• _Entries provided_:
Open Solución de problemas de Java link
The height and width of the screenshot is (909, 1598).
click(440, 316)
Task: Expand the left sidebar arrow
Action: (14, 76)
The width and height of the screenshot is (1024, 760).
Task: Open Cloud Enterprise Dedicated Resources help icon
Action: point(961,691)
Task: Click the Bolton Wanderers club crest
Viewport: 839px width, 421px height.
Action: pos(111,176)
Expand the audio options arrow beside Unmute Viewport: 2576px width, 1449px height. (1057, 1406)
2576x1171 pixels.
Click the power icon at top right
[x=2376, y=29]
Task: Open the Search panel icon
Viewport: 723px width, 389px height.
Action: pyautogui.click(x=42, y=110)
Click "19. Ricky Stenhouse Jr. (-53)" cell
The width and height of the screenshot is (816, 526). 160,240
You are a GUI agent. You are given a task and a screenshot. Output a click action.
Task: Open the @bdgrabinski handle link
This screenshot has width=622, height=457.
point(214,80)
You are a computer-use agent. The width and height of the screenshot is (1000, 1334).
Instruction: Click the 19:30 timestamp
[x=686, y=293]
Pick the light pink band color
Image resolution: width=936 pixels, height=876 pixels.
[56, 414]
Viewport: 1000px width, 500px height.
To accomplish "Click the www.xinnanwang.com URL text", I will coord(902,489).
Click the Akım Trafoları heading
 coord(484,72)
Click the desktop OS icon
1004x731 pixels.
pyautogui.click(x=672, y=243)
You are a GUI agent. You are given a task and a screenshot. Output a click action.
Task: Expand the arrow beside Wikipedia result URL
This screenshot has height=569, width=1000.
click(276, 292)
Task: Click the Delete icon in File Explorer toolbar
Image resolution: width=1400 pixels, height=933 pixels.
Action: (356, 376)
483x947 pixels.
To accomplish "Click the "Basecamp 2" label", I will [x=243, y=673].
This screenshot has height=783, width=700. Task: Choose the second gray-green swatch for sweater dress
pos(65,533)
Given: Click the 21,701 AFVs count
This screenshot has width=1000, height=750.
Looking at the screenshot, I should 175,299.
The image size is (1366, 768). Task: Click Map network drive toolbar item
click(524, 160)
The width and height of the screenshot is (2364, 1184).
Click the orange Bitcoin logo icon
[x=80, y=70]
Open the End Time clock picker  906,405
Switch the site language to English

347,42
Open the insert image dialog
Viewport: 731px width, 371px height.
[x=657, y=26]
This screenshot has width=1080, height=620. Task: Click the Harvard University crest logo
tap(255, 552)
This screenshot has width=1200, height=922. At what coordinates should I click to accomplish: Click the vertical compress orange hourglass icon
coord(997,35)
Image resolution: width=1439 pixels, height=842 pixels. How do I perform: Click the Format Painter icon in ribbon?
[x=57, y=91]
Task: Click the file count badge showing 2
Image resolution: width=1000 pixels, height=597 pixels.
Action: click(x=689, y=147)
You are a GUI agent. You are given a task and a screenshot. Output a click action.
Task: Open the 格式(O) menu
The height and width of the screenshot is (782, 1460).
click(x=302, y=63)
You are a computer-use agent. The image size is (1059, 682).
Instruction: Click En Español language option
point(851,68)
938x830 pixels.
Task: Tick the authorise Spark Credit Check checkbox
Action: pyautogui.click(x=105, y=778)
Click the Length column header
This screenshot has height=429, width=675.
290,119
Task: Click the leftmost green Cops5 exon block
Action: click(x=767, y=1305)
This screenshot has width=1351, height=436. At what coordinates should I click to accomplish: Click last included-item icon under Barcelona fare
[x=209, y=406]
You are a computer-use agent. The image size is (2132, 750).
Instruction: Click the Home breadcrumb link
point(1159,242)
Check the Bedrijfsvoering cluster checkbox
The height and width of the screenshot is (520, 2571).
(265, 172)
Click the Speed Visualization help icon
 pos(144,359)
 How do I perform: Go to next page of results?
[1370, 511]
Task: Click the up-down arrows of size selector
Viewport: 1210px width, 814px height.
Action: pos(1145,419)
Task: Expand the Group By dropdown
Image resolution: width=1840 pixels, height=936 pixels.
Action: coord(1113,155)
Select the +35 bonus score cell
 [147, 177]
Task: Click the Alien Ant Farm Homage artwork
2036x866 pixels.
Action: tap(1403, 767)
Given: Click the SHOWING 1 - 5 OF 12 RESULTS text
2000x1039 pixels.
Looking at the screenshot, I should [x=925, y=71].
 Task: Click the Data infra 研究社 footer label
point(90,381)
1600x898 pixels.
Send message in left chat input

• _Directions_: Copy out all of the records above line for line, changing nothing.

• _Solution to the problem_:
Open Solución de problemas de Java link
The height and width of the screenshot is (909, 1598).
click(440, 316)
Task: Expand the left sidebar arrow
Action: (14, 76)
The width and height of the screenshot is (1024, 760).
Task: Open Cloud Enterprise Dedicated Resources help icon
Action: point(961,691)
Task: Click the Bolton Wanderers club crest
Viewport: 839px width, 421px height.
Action: pos(111,176)
Expand the audio options arrow beside Unmute Viewport: 2576px width, 1449px height. (1057, 1406)
2576x1171 pixels.
Click the power icon at top right
[x=2376, y=29]
Task: Open the Search panel icon
Viewport: 723px width, 389px height.
Action: pyautogui.click(x=42, y=110)
Click "19. Ricky Stenhouse Jr. (-53)" cell
The width and height of the screenshot is (816, 526). 160,240
You are a GUI agent. You are given a task and a screenshot. Output a click action.
Task: Open the @bdgrabinski handle link
This screenshot has width=622, height=457.
point(214,80)
You are a computer-use agent. The width and height of the screenshot is (1000, 1334).
Instruction: Click the 19:30 timestamp
[x=686, y=293]
Pick the light pink band color
Image resolution: width=936 pixels, height=876 pixels.
[56, 414]
Viewport: 1000px width, 500px height.
To accomplish "Click the www.xinnanwang.com URL text", I will coord(902,489).
Click the Akım Trafoları heading
 coord(484,72)
Click the desktop OS icon
1004x731 pixels.
pyautogui.click(x=672, y=243)
You are a GUI agent. You are given a task and a screenshot. Output a click action.
Task: Expand the arrow beside Wikipedia result URL
This screenshot has height=569, width=1000.
click(276, 292)
Task: Click the Delete icon in File Explorer toolbar
Image resolution: width=1400 pixels, height=933 pixels.
Action: (356, 376)
483x947 pixels.
To accomplish "Click the "Basecamp 2" label", I will [x=243, y=673].
This screenshot has height=783, width=700. Task: Choose the second gray-green swatch for sweater dress
pos(65,533)
Given: Click the 21,701 AFVs count
This screenshot has width=1000, height=750.
Looking at the screenshot, I should 175,299.
The image size is (1366, 768). Task: Click Map network drive toolbar item
click(524, 160)
The width and height of the screenshot is (2364, 1184).
Click the orange Bitcoin logo icon
[x=80, y=70]
Open the End Time clock picker  906,405
Switch the site language to English

347,42
Open the insert image dialog
Viewport: 731px width, 371px height.
[x=657, y=26]
This screenshot has width=1080, height=620. Task: Click the Harvard University crest logo
tap(255, 552)
This screenshot has width=1200, height=922. At what coordinates should I click to accomplish: Click the vertical compress orange hourglass icon
coord(997,35)
Image resolution: width=1439 pixels, height=842 pixels. How do I perform: Click the Format Painter icon in ribbon?
[x=57, y=91]
Task: Click the file count badge showing 2
Image resolution: width=1000 pixels, height=597 pixels.
Action: click(x=689, y=147)
You are a GUI agent. You are given a task and a screenshot. Output a click action.
Task: Open the 格式(O) menu
The height and width of the screenshot is (782, 1460).
click(x=302, y=63)
You are a computer-use agent. The image size is (1059, 682).
Instruction: Click En Español language option
point(851,68)
938x830 pixels.
Task: Tick the authorise Spark Credit Check checkbox
Action: pyautogui.click(x=105, y=778)
Click the Length column header
This screenshot has height=429, width=675.
290,119
Task: Click the leftmost green Cops5 exon block
Action: click(x=767, y=1305)
This screenshot has width=1351, height=436. At what coordinates should I click to accomplish: Click last included-item icon under Barcelona fare
[x=209, y=406]
You are a computer-use agent. The image size is (2132, 750).
Instruction: Click the Home breadcrumb link
point(1159,242)
Check the Bedrijfsvoering cluster checkbox
The height and width of the screenshot is (520, 2571).
(265, 172)
Click the Speed Visualization help icon
 pos(144,359)
 How do I perform: Go to next page of results?
[1370, 511]
Task: Click the up-down arrows of size selector
Viewport: 1210px width, 814px height.
Action: pos(1145,419)
Task: Expand the Group By dropdown
Image resolution: width=1840 pixels, height=936 pixels.
Action: coord(1113,155)
Select the +35 bonus score cell
 [147, 177]
Task: Click the Alien Ant Farm Homage artwork
2036x866 pixels.
Action: tap(1403, 767)
Given: Click the SHOWING 1 - 5 OF 12 RESULTS text
2000x1039 pixels.
Looking at the screenshot, I should [x=925, y=71].
 Task: Click the Data infra 研究社 footer label
point(90,381)
1600x898 pixels.
Send message in left chat input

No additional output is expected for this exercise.